The Delhi Police registered 47 cases related to fake Indian currency notes (FICN), and recovered Rs 3 crore fake notes, between January 1 and August 31 this year.
Parliament Street police station, where banks can submit fake currency notes, said that in most cases, the bank authorities had received fake Rs 500 or Rs 1,000 currency notes. The station received 42 cases till 31 October this year.
Sources said that after receiving a complaint at Parliament Street police station, police send the seized notes to the Currency Note Press (CNP) in Nashik for further examination. Arrests are made only after the CNP confirms the notes are fake.
Sources in the Special Cell told The Indian Express that “major points for pushing fake currency” are Jammu and Kashmir, Punjab, Uttar Pradesh, Bihar and West Bengal.
“Investigation in FICN cases has so far revealed that fake notes are routed through these states after they come from Nepal, Bangladesh, Dubai and mostly from Pakistan. The most notorious routes for smuggling fake currency into India are Bangladesh-Kolkata via North 24 Parganas, Nepal-Gorakhpur and Nepal-Bihar routes. In the last two-three years, Jharkhand’s Sahibganj district has also emerged as a landing spot for fake notes sent from across the border,” police sources said.
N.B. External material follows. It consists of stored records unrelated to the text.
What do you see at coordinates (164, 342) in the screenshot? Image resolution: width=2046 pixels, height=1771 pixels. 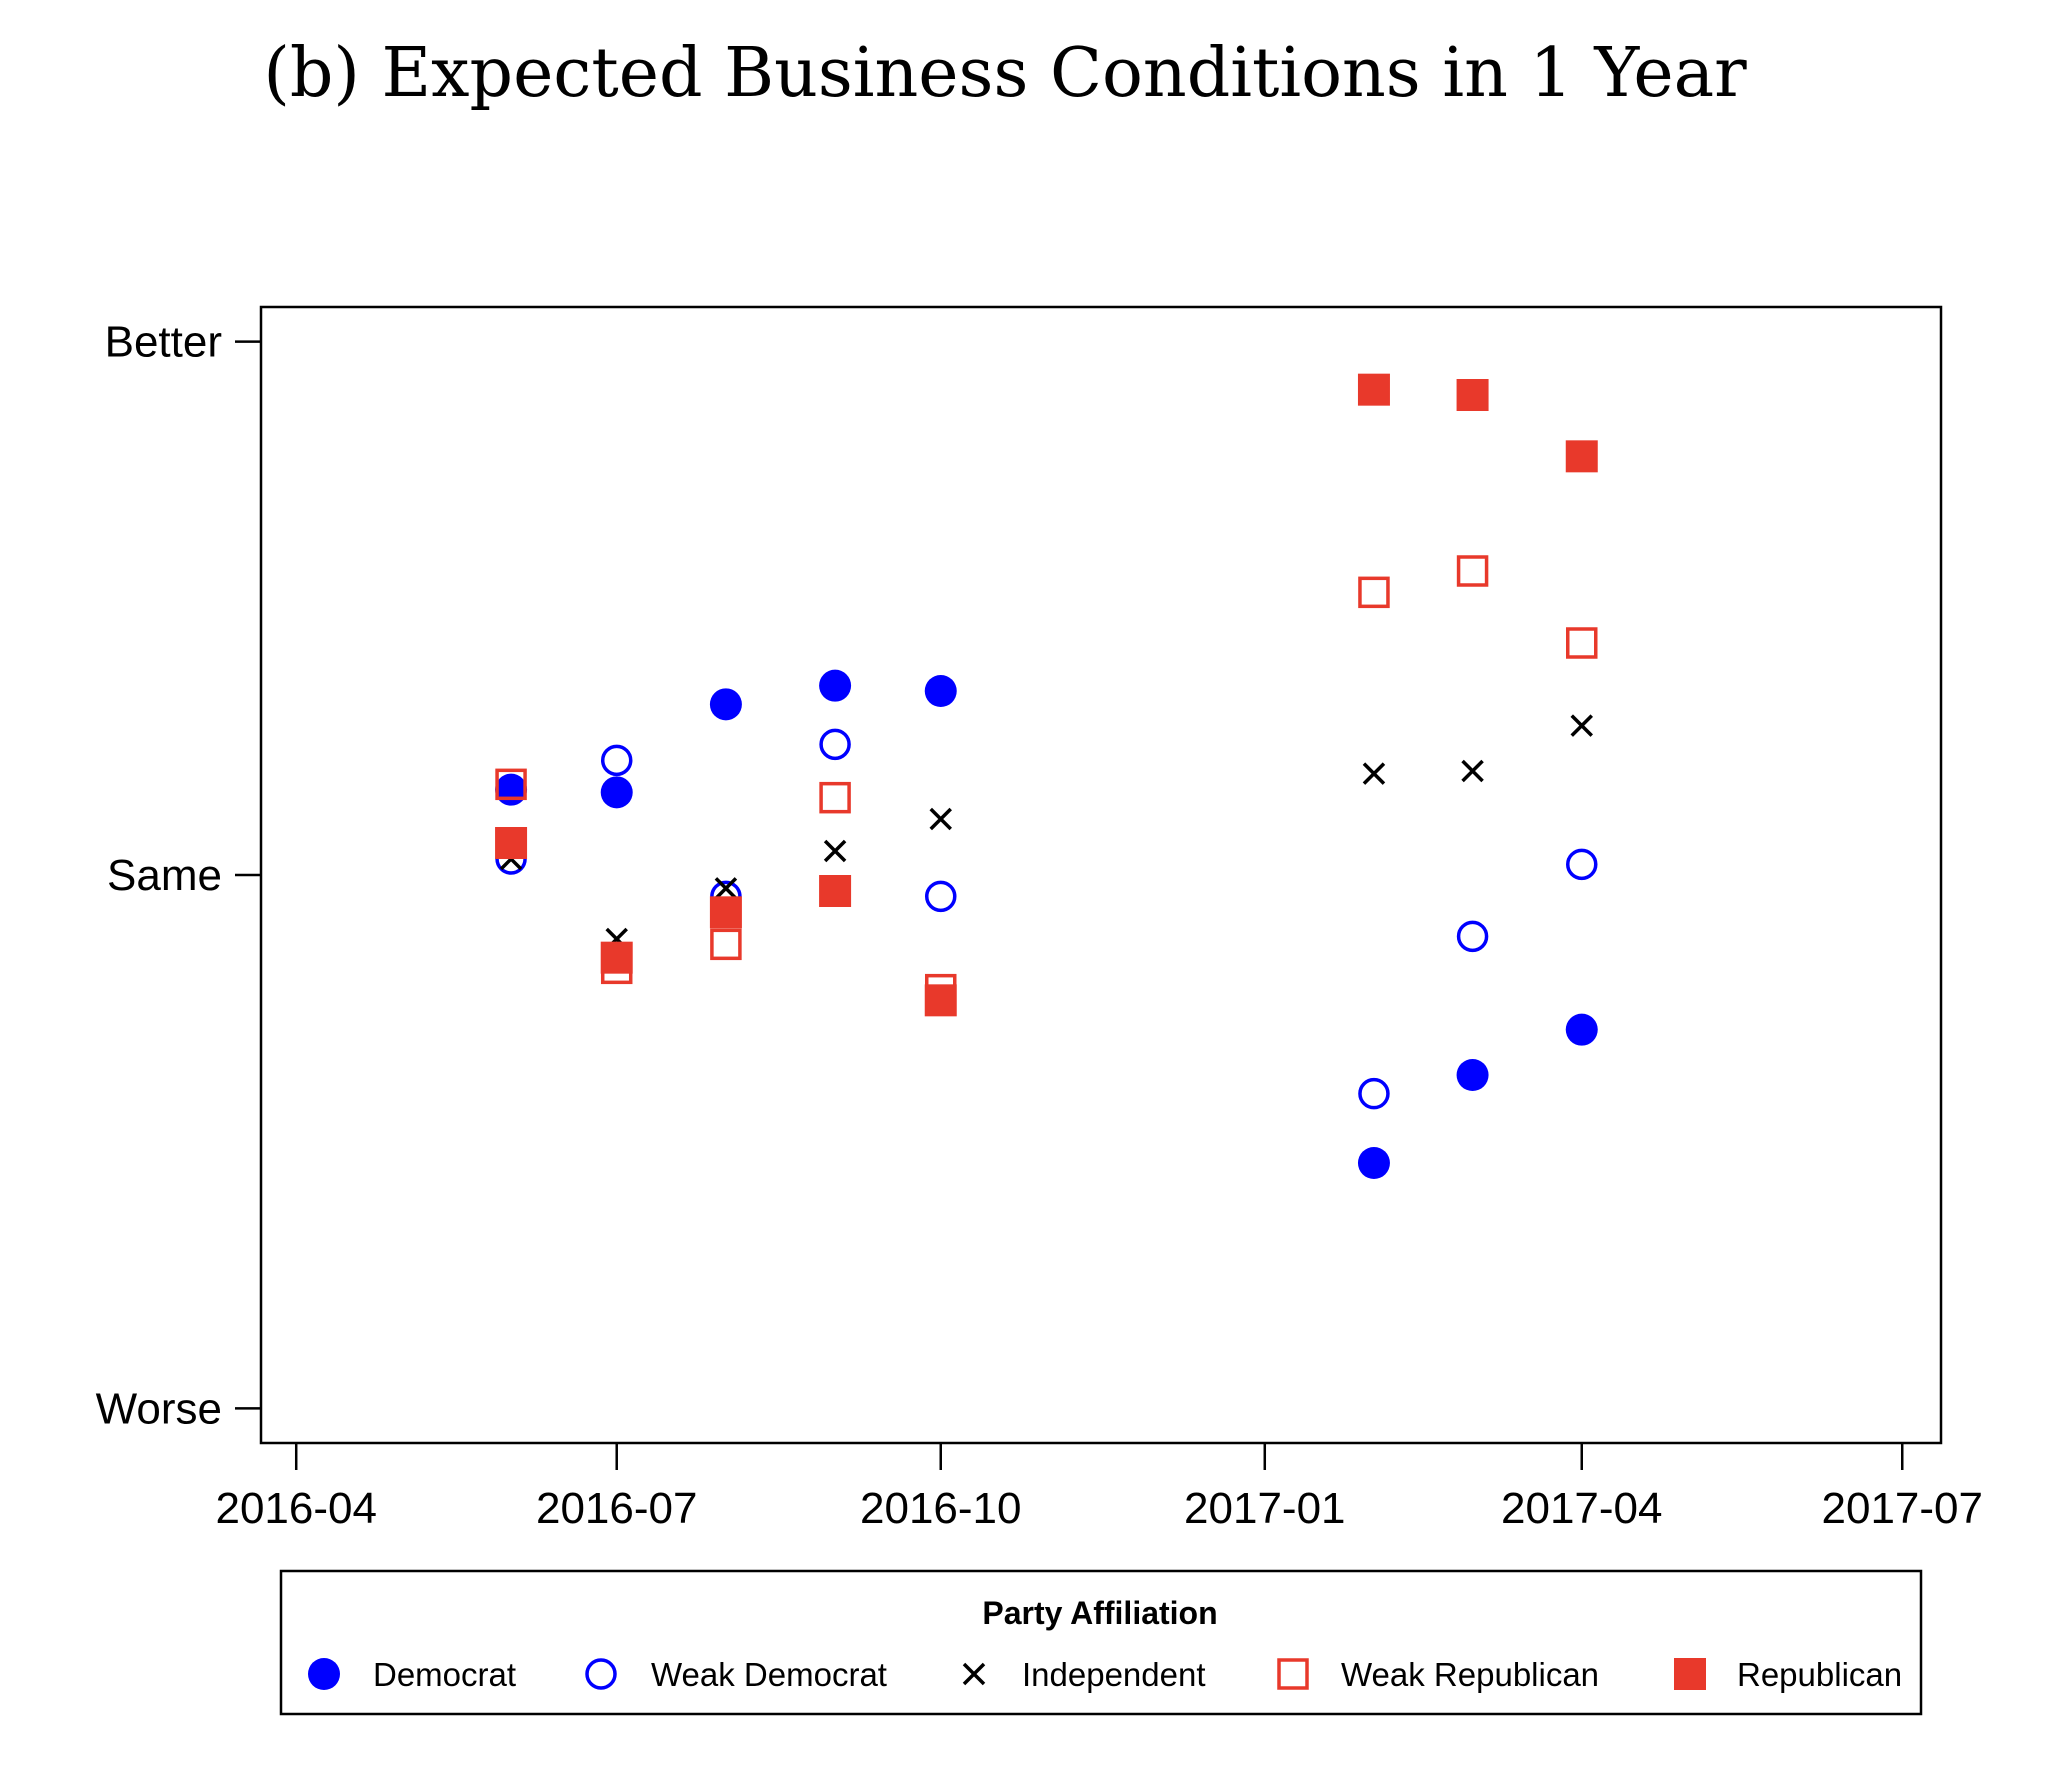 I see `y-tick-label: Better` at bounding box center [164, 342].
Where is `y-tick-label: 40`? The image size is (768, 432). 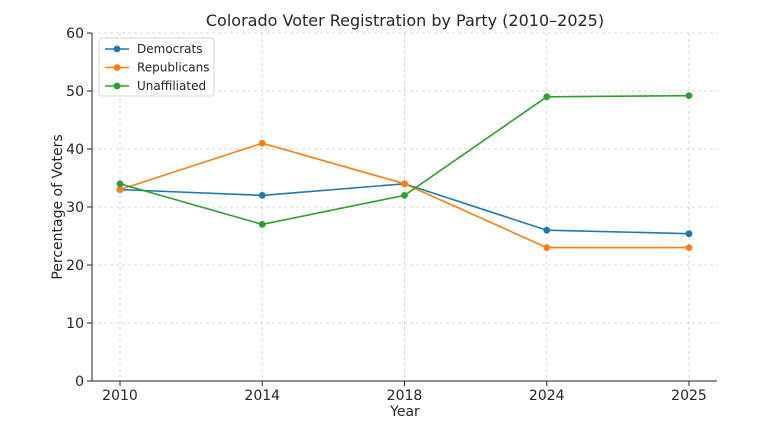
y-tick-label: 40 is located at coordinates (75, 150).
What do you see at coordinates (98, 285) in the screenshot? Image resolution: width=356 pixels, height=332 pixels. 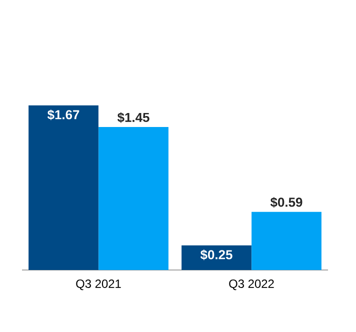 I see `x-tick-label: Q3 2021` at bounding box center [98, 285].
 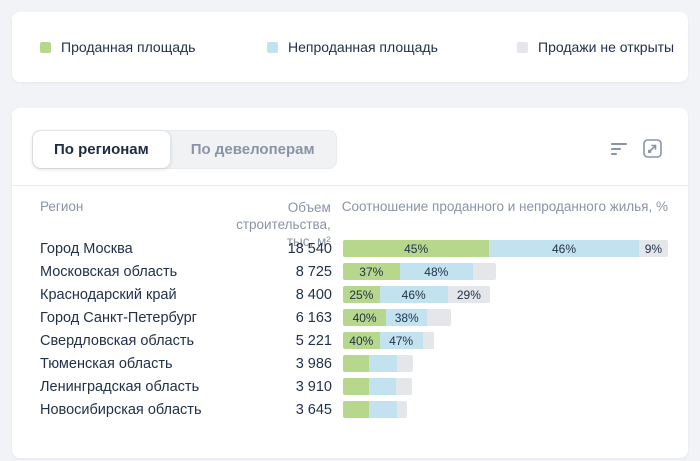 I want to click on bar-segment-unsold: 47%, so click(x=401, y=340).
In one of the biggest haul of counterfeit currency, the Delhi Police’s Special Cell had in 2012 recovered around Rs 2.24 crore fake currency denominations from two vans in southwest Delhi’s Dabri area.
Investigation later revealed that they had entered India through the trade route on the LoC in J&K’s Poonch sector, and eventually to the capital in a train.
In their chargesheet, police said that the Rs 500 and Rs 1,000 currency notes were of very high quality and also had the “Gandhi watermark” on them.